Since the composite material of the present invention has excellent hardness and does not significantly change the initial surface shape of the steel-based material, for example, when a cutting tool is constructed by the composite material of the present invention, it can be used for a long period of time. It exhibits excellent wear resistance over a long period of time, and contributes to energy saving, cost reduction, and high efficiency of cutting.

Claims (4)

A cutting tool made of a composite material in which a WC-based cemented carbide additional layer is provided on a part or all of the surface of a steel-based material.

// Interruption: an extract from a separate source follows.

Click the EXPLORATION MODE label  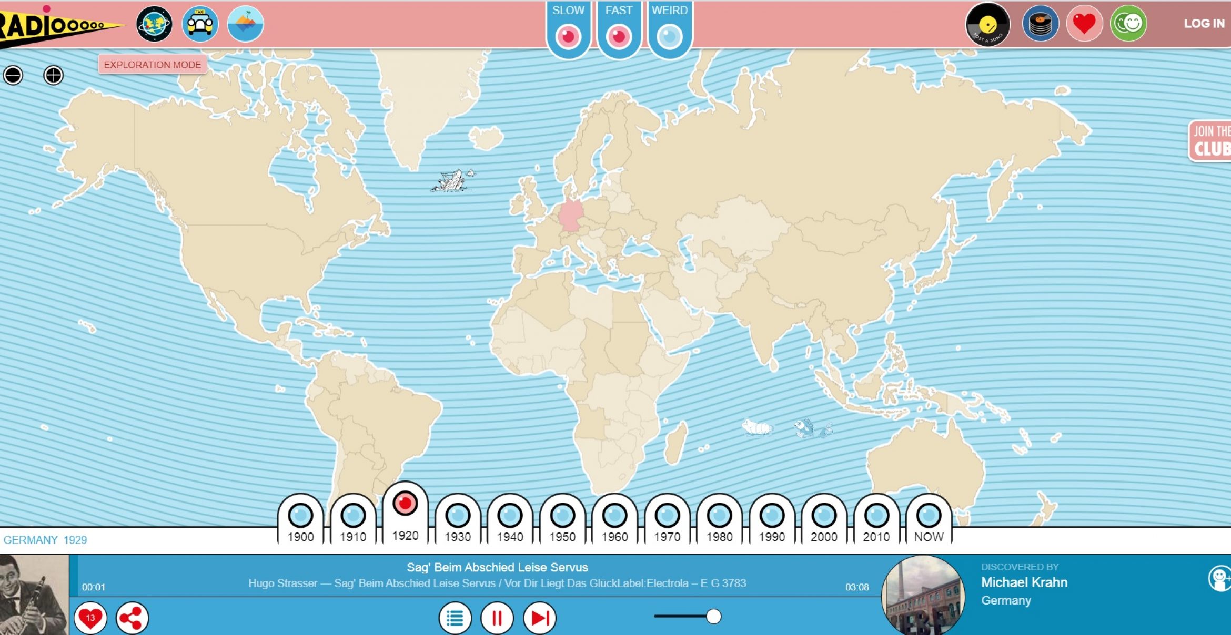point(152,65)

(A) At least an agglomerated structure in which WC particles aggregate is formed in the WC-based cemented carbide addition layer.
(B) When observing an arbitrary vertical cross section including the surface of the WC-based cemented carbide additional layer , the aggregated structure represented by (major axis + minor axis) / 2 has a diameter of 10 μm or more and 60 μm or less. In addition, it is a circular structure with a major axis to minor axis ratio of 1 to 2, and the area ratio occupied by the aggregated structure is 20 area% or more and 50 area% or less of the area of the WC-based cemented carbide additional layer. ,
(C) When the surface of the steel-based material before the WC-based cemented carbide additional layer is provided as a reference surface, the maximum penetration depth of the WC-based cemented carbide layer is inside the reference surface of the steel-based material. cutting tool, characterized in that it consists of double coupling material that is formed in 20μm or 200μm or less to. In the cutting tool, cutting tool according to claim 1, wherein the maximum thickness of the WC-based cemented carbide additional layer is characterized in that 1 to 1.5 times the maximum penetration depth. In the cutting tool , the bonding phase of the WC-based cemented carbide addition layer contains Fe in an amount of 20 atomic% or more and 50 atomic% or less.
The cutting tool according to claim 1 or 2 , wherein the Vickers hardness HV of the surface of the WC-based cemented carbide addition layer is 1000 or more and 1500 or less. The cutting tool according to any one of claims 1 to 3, wherein the steel-based material is high-speed tool steel or die steel.